§ What you need to do
The full listing should be reproduced exactly as it appears.

§ Extracted information
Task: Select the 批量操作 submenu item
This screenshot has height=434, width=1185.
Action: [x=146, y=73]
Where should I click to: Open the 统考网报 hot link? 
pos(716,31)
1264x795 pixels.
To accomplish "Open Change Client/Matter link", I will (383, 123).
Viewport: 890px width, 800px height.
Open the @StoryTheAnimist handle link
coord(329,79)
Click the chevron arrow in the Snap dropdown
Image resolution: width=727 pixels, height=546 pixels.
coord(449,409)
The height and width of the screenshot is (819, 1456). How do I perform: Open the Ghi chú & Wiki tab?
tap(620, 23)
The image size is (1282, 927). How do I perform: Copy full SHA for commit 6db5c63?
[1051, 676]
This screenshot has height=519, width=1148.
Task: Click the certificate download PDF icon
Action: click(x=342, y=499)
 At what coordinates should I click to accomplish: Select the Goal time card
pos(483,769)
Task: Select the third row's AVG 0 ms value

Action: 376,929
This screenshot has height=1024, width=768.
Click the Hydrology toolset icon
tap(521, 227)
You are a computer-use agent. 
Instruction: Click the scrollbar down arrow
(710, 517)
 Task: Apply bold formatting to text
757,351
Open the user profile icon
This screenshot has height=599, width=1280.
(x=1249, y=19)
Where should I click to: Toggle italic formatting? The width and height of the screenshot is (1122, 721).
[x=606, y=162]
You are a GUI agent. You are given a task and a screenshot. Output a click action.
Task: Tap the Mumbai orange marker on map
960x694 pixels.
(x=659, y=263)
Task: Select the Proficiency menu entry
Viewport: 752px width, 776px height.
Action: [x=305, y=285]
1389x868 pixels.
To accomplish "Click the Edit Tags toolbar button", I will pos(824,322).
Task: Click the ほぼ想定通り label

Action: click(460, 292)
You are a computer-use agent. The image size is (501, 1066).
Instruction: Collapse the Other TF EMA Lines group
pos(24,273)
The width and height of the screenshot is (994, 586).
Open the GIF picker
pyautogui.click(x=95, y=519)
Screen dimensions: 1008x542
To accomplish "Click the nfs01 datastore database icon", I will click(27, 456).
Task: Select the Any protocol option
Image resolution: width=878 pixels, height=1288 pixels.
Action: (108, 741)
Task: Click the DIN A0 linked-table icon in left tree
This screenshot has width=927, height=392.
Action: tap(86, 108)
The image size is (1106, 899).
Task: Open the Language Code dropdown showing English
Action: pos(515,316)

§ Result of the exercise
Task: Select the 批量操作 submenu item
This screenshot has height=434, width=1185.
Action: [x=146, y=73]
Where should I click to: Open the 统考网报 hot link? 
pos(716,31)
1264x795 pixels.
To accomplish "Open Change Client/Matter link", I will (383, 123).
Viewport: 890px width, 800px height.
Open the @StoryTheAnimist handle link
coord(329,79)
Click the chevron arrow in the Snap dropdown
Image resolution: width=727 pixels, height=546 pixels.
coord(449,409)
The height and width of the screenshot is (819, 1456). How do I perform: Open the Ghi chú & Wiki tab?
tap(620, 23)
The image size is (1282, 927). How do I perform: Copy full SHA for commit 6db5c63?
[1051, 676]
This screenshot has height=519, width=1148.
Task: Click the certificate download PDF icon
Action: click(x=342, y=499)
 At what coordinates should I click to accomplish: Select the Goal time card
pos(483,769)
Task: Select the third row's AVG 0 ms value

Action: 376,929
This screenshot has height=1024, width=768.
Click the Hydrology toolset icon
tap(521, 227)
You are a computer-use agent. 
Instruction: Click the scrollbar down arrow
(710, 517)
 Task: Apply bold formatting to text
757,351
Open the user profile icon
This screenshot has height=599, width=1280.
(x=1249, y=19)
Where should I click to: Toggle italic formatting? The width and height of the screenshot is (1122, 721).
[x=606, y=162]
You are a GUI agent. You are given a task and a screenshot. Output a click action.
Task: Tap the Mumbai orange marker on map
960x694 pixels.
(x=659, y=263)
Task: Select the Proficiency menu entry
Viewport: 752px width, 776px height.
Action: [x=305, y=285]
1389x868 pixels.
To accomplish "Click the Edit Tags toolbar button", I will pos(824,322).
Task: Click the ほぼ想定通り label

Action: click(460, 292)
You are a computer-use agent. The image size is (501, 1066).
Instruction: Collapse the Other TF EMA Lines group
pos(24,273)
The width and height of the screenshot is (994, 586).
Open the GIF picker
pyautogui.click(x=95, y=519)
Screen dimensions: 1008x542
To accomplish "Click the nfs01 datastore database icon", I will click(27, 456).
Task: Select the Any protocol option
Image resolution: width=878 pixels, height=1288 pixels.
Action: (108, 741)
Task: Click the DIN A0 linked-table icon in left tree
This screenshot has width=927, height=392.
Action: tap(86, 108)
The image size is (1106, 899).
Task: Open the Language Code dropdown showing English
Action: pos(515,316)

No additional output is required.